[Data supplied]
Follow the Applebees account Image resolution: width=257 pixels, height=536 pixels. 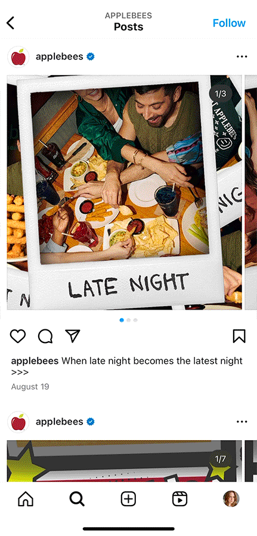point(229,23)
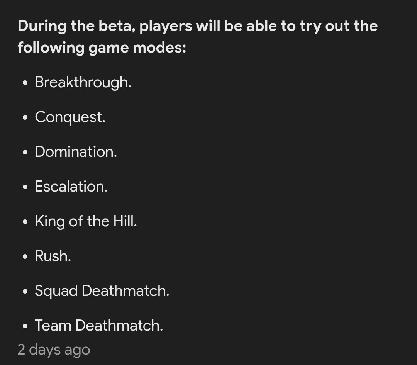Tap the bullet before King of the Hill
Image resolution: width=417 pixels, height=365 pixels.
click(25, 222)
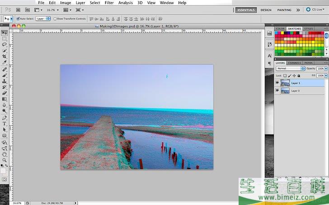Open the blend mode Normal dropdown
This screenshot has width=329, height=205.
(x=290, y=68)
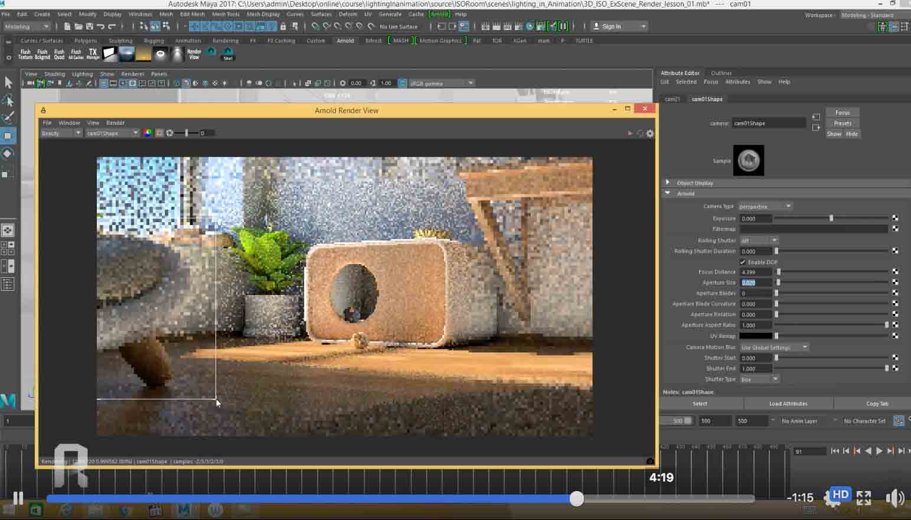This screenshot has width=911, height=520.
Task: Click the Presets button
Action: click(843, 123)
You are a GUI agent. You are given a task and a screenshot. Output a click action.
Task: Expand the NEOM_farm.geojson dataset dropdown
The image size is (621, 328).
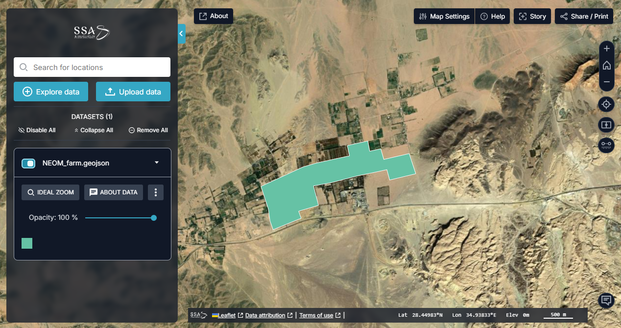156,163
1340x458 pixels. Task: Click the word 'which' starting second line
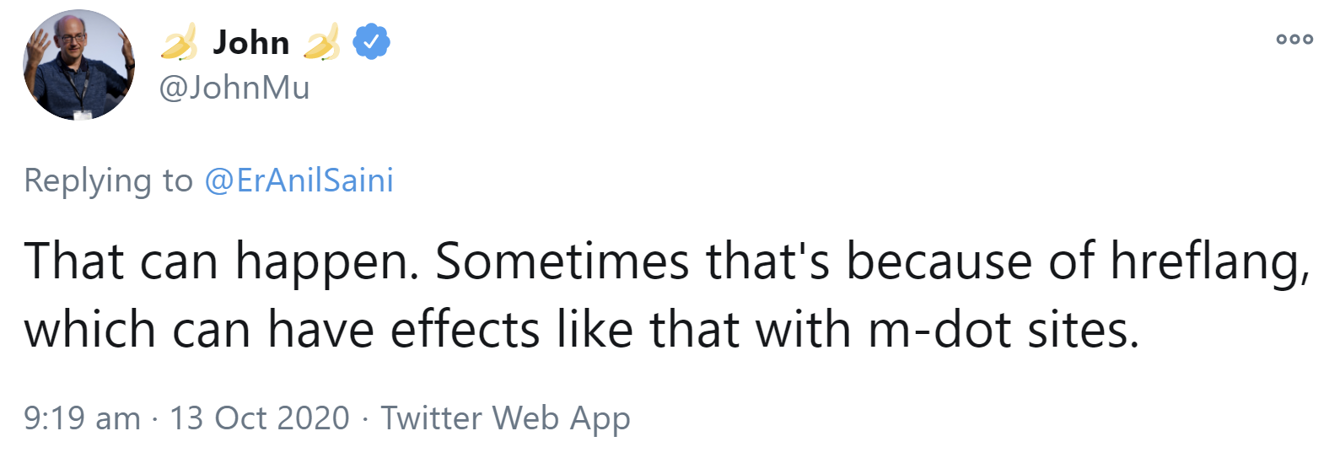[x=89, y=329]
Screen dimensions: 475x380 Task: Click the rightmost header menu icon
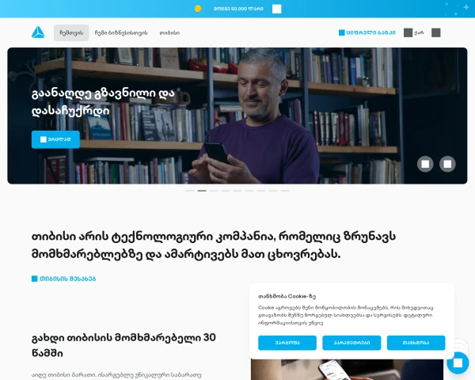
[/Data supplied]
* [Try it]:
The answer must be the lines above from the line that contains "The image size is (621, 328)." to the final line of the data, word for word, with no pictures.

* [Written answer]:
The image size is (621, 328).
156,163
1340x458 pixels. Task: Click the word 'which' starting second line
[x=89, y=329]
Screen dimensions: 475x380 Task: Click the rightmost header menu icon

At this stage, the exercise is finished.